葫蘆和他的客人們——說說査濟的過客旅人青年旅社


作爲旅遊景點,古村落在此地流行了三四十年了吧?肇始於畫家陳逸飛作品裏周莊的古村落熱,持續至今雖然未見疲態,我卻因爲這兩年去不了更遠的地方已把居住地周邊的類似景點逛了又逛,所以,在做這次十月長假自駕遊攻略的時候,同伴建議首站放在査濟,我是有些抗拒的。

從去年春末到今年春天,善璉湖古鎮、新市古鎮、荻港古鎮、松陽、芙蓉古村、楠溪江畔的巖頭鎮……我們看的古鎮還不多嗎?好吧,它們都屬於浙江。可是,安徽的古村落我們在夏天那次自駕遊中也看了好幾個呀,績溪、徽州古城該是安徽的古村落吧?但是,架不住同伴的堅持,就把査濟設計到行此行的第一站。

已是成熟的旅遊景點的古村落査濟,民宿不少,我們選擇哪一家呢?我用鼠標在電腦上劃來劃去,停頓在了過客旅人青年旅社上。這家以牀位爲單位招攬客人的青年旅社,有一間標準客房,我想,假如我預訂了這間標準客房,並不妨礙跟那些租牀位的青年來交流吧?便下了單。

同伴有朋友住在距離査濟不遠的厚岸村,那裏是王稼祥的故鄉。既然路過,我們就去革命前輩的老家看看吧,早上7點鐘離開上海後,中午時分也就到了厚岸村。除了王稼祥的紀念館簇新以外,王家祠堂破敗得正在修葺中,更不要說整個厚岸村了,在幾乎無人的厚岸村的巷子裏來回穿梭,我們的確看到了不少修建於清代甚至明代的民居,但每一間幾乎都破敗不堪,有的已經無人居住,能住的,用還住在裏頭一位老奶奶說,除了夏天涼快以外,這老房子一無是處。

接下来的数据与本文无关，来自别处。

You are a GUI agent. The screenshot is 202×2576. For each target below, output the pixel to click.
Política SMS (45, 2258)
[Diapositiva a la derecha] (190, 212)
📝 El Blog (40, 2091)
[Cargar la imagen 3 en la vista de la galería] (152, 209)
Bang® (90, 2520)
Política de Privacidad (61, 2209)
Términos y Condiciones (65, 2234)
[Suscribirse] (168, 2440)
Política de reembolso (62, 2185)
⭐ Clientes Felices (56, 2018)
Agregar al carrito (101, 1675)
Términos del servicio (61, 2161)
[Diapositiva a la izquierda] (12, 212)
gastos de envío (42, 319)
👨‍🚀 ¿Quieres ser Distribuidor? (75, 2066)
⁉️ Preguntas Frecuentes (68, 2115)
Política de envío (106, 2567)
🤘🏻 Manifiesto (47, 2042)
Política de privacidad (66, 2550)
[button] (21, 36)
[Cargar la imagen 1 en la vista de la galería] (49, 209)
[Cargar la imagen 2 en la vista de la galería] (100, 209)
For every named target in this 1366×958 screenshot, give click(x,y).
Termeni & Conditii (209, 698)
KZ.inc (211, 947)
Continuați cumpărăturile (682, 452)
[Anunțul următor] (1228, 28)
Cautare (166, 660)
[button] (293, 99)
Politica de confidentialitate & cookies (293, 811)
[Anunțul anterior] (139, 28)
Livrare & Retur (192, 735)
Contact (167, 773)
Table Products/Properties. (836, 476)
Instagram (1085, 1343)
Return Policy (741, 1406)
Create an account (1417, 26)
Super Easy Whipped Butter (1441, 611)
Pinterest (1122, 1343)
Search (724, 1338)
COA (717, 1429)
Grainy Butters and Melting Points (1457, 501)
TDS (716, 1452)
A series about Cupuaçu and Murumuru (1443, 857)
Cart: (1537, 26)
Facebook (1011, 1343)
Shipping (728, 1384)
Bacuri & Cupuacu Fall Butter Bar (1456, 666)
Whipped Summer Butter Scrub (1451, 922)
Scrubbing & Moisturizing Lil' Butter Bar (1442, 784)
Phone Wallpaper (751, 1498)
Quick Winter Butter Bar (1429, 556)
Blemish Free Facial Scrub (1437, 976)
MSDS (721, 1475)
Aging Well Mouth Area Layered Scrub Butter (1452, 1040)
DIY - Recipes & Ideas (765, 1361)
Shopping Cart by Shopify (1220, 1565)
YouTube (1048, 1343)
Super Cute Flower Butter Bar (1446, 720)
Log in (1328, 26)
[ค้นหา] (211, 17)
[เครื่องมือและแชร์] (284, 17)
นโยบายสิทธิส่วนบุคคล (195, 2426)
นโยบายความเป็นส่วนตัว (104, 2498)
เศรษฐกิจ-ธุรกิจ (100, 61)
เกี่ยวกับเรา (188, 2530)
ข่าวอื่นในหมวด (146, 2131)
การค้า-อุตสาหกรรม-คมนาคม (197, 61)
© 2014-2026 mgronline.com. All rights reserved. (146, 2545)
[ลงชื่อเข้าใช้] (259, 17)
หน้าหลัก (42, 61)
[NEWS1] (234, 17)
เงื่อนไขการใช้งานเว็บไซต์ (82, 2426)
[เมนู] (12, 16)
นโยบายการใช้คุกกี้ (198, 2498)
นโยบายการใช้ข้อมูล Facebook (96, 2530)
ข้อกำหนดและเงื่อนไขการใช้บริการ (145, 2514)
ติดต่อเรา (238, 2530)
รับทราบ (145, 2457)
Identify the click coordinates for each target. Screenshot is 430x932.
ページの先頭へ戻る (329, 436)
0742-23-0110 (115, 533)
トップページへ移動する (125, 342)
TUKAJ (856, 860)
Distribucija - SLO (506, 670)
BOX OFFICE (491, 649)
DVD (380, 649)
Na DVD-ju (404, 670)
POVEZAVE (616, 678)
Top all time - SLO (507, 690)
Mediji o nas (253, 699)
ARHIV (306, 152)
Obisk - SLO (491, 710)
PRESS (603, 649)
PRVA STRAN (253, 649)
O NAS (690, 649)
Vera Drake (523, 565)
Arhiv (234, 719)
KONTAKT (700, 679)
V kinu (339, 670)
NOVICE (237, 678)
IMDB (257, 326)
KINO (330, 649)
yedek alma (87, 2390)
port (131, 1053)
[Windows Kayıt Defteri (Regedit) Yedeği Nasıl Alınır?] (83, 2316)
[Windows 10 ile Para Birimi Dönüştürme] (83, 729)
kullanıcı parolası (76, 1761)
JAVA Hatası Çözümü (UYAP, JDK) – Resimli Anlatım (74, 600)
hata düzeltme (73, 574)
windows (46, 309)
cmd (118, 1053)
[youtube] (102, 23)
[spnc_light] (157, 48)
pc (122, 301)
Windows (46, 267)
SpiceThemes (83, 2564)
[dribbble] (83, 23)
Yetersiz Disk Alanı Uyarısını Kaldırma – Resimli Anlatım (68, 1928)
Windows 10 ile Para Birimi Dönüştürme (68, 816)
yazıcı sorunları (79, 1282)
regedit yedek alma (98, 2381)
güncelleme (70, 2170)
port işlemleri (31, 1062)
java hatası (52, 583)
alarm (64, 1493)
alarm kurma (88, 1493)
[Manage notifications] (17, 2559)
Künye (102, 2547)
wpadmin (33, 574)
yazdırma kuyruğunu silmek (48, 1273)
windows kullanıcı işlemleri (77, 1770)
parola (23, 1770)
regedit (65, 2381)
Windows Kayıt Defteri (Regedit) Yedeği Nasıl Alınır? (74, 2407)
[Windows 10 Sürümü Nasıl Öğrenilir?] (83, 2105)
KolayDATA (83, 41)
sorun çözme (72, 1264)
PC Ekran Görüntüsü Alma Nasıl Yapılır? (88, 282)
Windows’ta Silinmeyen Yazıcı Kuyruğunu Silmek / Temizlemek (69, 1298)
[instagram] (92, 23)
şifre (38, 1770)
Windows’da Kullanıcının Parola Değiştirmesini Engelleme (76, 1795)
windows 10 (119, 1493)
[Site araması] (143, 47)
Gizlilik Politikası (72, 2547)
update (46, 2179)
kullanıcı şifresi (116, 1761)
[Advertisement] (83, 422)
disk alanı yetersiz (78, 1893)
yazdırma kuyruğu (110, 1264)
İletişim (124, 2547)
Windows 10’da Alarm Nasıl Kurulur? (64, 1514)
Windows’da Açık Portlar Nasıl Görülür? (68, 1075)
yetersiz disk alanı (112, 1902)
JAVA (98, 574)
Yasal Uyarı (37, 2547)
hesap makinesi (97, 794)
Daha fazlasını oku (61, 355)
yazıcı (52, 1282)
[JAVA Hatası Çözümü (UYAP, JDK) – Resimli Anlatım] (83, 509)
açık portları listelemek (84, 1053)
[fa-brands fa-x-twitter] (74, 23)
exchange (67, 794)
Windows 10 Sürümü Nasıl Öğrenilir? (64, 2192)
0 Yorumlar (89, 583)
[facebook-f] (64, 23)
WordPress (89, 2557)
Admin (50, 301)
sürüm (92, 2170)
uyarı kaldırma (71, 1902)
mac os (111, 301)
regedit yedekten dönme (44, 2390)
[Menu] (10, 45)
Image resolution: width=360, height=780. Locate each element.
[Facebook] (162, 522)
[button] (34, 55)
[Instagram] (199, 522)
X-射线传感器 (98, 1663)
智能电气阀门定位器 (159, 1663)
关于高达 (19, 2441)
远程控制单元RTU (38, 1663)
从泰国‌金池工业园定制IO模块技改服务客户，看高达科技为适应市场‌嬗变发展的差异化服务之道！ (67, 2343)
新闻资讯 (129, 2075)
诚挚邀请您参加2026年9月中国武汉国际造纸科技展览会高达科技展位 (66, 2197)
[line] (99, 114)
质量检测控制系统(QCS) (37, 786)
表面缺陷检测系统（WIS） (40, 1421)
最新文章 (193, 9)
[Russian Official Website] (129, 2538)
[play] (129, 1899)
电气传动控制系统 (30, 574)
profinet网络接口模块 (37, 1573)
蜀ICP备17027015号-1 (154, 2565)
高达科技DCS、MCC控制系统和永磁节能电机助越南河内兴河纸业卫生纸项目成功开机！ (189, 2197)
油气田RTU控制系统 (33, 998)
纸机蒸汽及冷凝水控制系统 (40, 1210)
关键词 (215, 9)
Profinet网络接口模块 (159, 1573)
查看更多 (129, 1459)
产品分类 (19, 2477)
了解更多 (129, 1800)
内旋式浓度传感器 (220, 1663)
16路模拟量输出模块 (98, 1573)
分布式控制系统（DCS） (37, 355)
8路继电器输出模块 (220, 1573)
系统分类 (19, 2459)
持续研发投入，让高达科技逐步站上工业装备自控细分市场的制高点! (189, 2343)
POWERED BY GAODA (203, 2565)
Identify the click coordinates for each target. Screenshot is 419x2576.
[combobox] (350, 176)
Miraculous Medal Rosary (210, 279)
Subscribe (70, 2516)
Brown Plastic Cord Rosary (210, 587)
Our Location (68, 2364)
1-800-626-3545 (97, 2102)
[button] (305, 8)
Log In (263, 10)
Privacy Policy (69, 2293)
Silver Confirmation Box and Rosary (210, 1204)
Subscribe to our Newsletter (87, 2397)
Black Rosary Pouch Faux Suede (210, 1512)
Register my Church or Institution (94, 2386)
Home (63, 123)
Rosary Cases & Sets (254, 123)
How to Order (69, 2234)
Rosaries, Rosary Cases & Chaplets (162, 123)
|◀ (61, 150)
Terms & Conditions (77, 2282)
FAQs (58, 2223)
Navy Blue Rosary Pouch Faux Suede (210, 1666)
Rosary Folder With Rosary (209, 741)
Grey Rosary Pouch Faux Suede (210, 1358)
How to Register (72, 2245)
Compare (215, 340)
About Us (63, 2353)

厚岸村所見,讓我疑慮重重:一會兒要去的査濟,會不會也是這等風景?

當然不是。

將車停在村外的停車場後,乘坐朋友的車進村去,拐過兩個彎後,便是過客旅人青年旅社所在的許溪路了。村裏的路原本就不寬,一條溪水將道路一分隔,車是開不進去了。謝過朋友後,我們拖着行李,過了一座小石橋後看見右手邊那座房子像是網上所示的過客旅人青年旅社,到底害怕拖着行李來回折騰,便問路邊賣臭豆腐的大媽,她大聲道:“喏,藥店邊上就是。”哦,我的猜測沒錯。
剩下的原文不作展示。